## Exercise inputs
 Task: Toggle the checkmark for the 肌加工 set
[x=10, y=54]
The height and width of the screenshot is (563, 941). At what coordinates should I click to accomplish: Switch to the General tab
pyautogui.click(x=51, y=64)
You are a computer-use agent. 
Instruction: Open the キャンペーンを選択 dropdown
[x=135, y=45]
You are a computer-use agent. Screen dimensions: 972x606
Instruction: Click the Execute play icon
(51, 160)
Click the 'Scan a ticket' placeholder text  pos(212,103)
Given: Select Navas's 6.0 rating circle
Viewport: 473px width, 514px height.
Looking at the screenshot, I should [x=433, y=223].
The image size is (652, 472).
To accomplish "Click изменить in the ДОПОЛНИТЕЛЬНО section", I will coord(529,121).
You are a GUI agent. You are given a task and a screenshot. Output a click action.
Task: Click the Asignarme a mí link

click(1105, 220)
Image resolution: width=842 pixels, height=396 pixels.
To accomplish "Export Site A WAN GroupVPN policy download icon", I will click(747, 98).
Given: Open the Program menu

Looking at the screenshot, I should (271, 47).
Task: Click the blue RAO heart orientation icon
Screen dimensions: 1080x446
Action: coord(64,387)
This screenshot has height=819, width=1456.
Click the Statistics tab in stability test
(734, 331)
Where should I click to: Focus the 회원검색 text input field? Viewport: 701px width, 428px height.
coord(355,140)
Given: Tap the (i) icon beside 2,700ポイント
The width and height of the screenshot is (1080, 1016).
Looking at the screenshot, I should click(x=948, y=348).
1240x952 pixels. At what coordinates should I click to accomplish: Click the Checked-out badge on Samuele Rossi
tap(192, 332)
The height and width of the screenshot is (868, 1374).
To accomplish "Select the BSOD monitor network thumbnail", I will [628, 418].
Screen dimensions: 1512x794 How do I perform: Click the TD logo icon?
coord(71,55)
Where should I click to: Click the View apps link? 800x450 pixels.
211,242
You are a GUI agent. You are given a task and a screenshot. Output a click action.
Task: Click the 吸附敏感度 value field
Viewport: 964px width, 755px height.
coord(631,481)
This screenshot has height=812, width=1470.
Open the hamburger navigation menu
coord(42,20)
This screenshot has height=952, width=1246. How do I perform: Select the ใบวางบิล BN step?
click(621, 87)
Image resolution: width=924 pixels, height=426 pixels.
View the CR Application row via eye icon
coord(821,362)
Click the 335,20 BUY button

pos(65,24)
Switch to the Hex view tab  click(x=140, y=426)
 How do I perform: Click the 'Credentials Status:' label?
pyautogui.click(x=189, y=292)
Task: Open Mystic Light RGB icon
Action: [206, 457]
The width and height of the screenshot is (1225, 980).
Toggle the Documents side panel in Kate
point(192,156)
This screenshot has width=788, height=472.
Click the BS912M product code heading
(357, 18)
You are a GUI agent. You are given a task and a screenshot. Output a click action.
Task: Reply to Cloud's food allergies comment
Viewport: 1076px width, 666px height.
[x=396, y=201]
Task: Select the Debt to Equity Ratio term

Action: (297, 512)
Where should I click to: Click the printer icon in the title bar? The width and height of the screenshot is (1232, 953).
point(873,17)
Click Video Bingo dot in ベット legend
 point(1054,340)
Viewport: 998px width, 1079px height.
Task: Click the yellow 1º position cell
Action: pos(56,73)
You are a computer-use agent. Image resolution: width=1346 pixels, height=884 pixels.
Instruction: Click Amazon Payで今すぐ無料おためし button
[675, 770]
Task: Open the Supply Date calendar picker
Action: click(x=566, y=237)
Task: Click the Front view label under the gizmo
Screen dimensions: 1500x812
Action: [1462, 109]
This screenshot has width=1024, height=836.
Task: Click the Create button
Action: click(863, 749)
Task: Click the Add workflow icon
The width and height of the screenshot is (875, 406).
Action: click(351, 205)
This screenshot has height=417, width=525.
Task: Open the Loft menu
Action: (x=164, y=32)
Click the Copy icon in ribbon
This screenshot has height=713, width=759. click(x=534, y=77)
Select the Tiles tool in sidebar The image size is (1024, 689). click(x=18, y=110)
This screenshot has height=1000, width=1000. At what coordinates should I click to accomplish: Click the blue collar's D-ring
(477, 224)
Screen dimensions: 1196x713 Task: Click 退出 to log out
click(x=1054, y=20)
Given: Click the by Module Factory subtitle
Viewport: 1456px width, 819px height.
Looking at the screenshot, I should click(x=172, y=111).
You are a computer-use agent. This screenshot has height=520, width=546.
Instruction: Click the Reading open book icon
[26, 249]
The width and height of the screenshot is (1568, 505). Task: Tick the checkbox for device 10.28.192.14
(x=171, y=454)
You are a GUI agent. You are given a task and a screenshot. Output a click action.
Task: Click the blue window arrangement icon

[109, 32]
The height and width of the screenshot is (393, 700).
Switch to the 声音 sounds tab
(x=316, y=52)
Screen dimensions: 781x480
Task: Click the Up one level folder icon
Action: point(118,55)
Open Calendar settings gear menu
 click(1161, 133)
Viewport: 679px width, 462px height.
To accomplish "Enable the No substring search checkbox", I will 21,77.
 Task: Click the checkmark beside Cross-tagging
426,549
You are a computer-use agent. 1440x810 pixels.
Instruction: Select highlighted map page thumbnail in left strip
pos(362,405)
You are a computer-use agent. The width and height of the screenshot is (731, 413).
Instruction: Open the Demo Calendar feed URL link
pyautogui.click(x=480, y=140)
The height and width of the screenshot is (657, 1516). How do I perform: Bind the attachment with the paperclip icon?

## The task
Please convert every line of the listing above into a JSON list of strings, one string per line, and leave out the blank lines.

## Solution to the exercise
[
  " Task: Toggle the checkmark for the 肌加工 set",
  "[x=10, y=54]",
  "The height and width of the screenshot is (563, 941). At what coordinates should I click to accomplish: Switch to the General tab",
  "pyautogui.click(x=51, y=64)",
  "You are a computer-use agent. ",
  "Instruction: Open the キャンペーンを選択 dropdown",
  "[x=135, y=45]",
  "You are a computer-use agent. Screen dimensions: 972x606",
  "Instruction: Click the Execute play icon",
  "(51, 160)",
  "Click the 'Scan a ticket' placeholder text  pos(212,103)",
  "Given: Select Navas's 6.0 rating circle",
  "Viewport: 473px width, 514px height.",
  "Looking at the screenshot, I should [x=433, y=223].",
  "The image size is (652, 472).",
  "To accomplish \"Click изменить in the ДОПОЛНИТЕЛЬНО section\", I will coord(529,121).",
  "You are a GUI agent. You are given a task and a screenshot. Output a click action.",
  "Task: Click the Asignarme a mí link",
  "click(1105, 220)",
  "Image resolution: width=842 pixels, height=396 pixels.",
  "To accomplish \"Export Site A WAN GroupVPN policy download icon\", I will click(747, 98).",
  "Given: Open the Program menu",
  "Looking at the screenshot, I should (271, 47).",
  "Task: Click the blue RAO heart orientation icon",
  "Screen dimensions: 1080x446",
  "Action: coord(64,387)",
  "This screenshot has height=819, width=1456.",
  "Click the Statistics tab in stability test",
  "(734, 331)",
  "Where should I click to: Focus the 회원검색 text input field? Viewport: 701px width, 428px height.",
  "coord(355,140)",
  "Given: Tap the (i) icon beside 2,700ポイント",
  "The width and height of the screenshot is (1080, 1016).",
  "Looking at the screenshot, I should click(x=948, y=348).",
  "1240x952 pixels. At what coordinates should I click to accomplish: Click the Checked-out badge on Samuele Rossi",
  "tap(192, 332)",
  "The height and width of the screenshot is (868, 1374).",
  "To accomplish \"Select the BSOD monitor network thumbnail\", I will [628, 418].",
  "Screen dimensions: 1512x794 How do I perform: Click the TD logo icon?",
  "coord(71,55)",
  "Where should I click to: Click the View apps link? 800x450 pixels.",
  "211,242",
  "You are a GUI agent. You are given a task and a screenshot. Output a click action.",
  "Task: Click the 吸附敏感度 value field",
  "Viewport: 964px width, 755px height.",
  "coord(631,481)",
  "This screenshot has height=812, width=1470.",
  "Open the hamburger navigation menu",
  "coord(42,20)",
  "This screenshot has height=952, width=1246. How do I perform: Select the ใบวางบิล BN step?",
  "click(621, 87)",
  "Image resolution: width=924 pixels, height=426 pixels.",
  "View the CR Application row via eye icon",
  "coord(821,362)",
  "Click the 335,20 BUY button",
  "pos(65,24)",
  "Switch to the Hex view tab  click(x=140, y=426)",
  " How do I perform: Click the 'Credentials Status:' label?",
  "pyautogui.click(x=189, y=292)",
  "Task: Open Mystic Light RGB icon",
  "Action: [206, 457]",
  "The width and height of the screenshot is (1225, 980).",
  "Toggle the Documents side panel in Kate",
  "point(192,156)",
  "This screenshot has width=788, height=472.",
  "Click the BS912M product code heading",
  "(357, 18)",
  "You are a GUI agent. You are given a task and a screenshot. Output a click action.",
  "Task: Reply to Cloud's food allergies comment",
  "Viewport: 1076px width, 666px height.",
  "[x=396, y=201]",
  "Task: Select the Debt to Equity Ratio term",
  "Action: (297, 512)",
  "Where should I click to: Click the printer icon in the title bar? The width and height of the screenshot is (1232, 953).",
  "point(873,17)",
  "Click Video Bingo dot in ベット legend",
  " point(1054,340)",
  "Viewport: 998px width, 1079px height.",
  "Task: Click the yellow 1º position cell",
  "Action: pos(56,73)",
  "You are a computer-use agent. Image resolution: width=1346 pixels, height=884 pixels.",
  "Instruction: Click Amazon Payで今すぐ無料おためし button",
  "[675, 770]",
  "Task: Open the Supply Date calendar picker",
  "Action: click(x=566, y=237)",
  "Task: Click the Front view label under the gizmo",
  "Screen dimensions: 1500x812",
  "Action: [1462, 109]",
  "This screenshot has width=1024, height=836.",
  "Task: Click the Create button",
  "Action: click(863, 749)",
  "Task: Click the Add workflow icon",
  "The width and height of the screenshot is (875, 406).",
  "Action: click(351, 205)",
  "This screenshot has height=417, width=525.",
  "Task: Open the Loft menu",
  "Action: (x=164, y=32)",
  "Click the Copy icon in ribbon",
  "This screenshot has height=713, width=759. click(x=534, y=77)",
  "Select the Tiles tool in sidebar The image size is (1024, 689). click(x=18, y=110)",
  "This screenshot has height=1000, width=1000. At what coordinates should I click to accomplish: Click the blue collar's D-ring",
  "(477, 224)",
  "Screen dimensions: 1196x713 Task: Click 退出 to log out",
  "click(x=1054, y=20)",
  "Given: Click the by Module Factory subtitle",
  "Viewport: 1456px width, 819px height.",
  "Looking at the screenshot, I should click(x=172, y=111).",
  "You are a computer-use agent. This screenshot has height=520, width=546.",
  "Instruction: Click the Reading open book icon",
  "[26, 249]",
  "The width and height of the screenshot is (1568, 505). Task: Tick the checkbox for device 10.28.192.14",
  "(x=171, y=454)",
  "You are a GUI agent. You are given a task and a screenshot. Output a click action.",
  "Task: Click the blue window arrangement icon",
  "[109, 32]",
  "The height and width of the screenshot is (393, 700).",
  "Switch to the 声音 sounds tab",
  "(x=316, y=52)",
  "Screen dimensions: 781x480",
  "Task: Click the Up one level folder icon",
  "Action: point(118,55)",
  "Open Calendar settings gear menu",
  " click(1161, 133)",
  "Viewport: 679px width, 462px height.",
  "To accomplish \"Enable the No substring search checkbox\", I will 21,77.",
  " Task: Click the checkmark beside Cross-tagging",
  "426,549",
  "You are a computer-use agent. 1440x810 pixels.",
  "Instruction: Select highlighted map page thumbnail in left strip",
  "pos(362,405)",
  "You are a computer-use agent. The width and height of the screenshot is (731, 413).",
  "Instruction: Open the Demo Calendar feed URL link",
  "pyautogui.click(x=480, y=140)",
  "The height and width of the screenshot is (657, 1516). How do I perform: Bind the attachment with the paperclip icon?"
]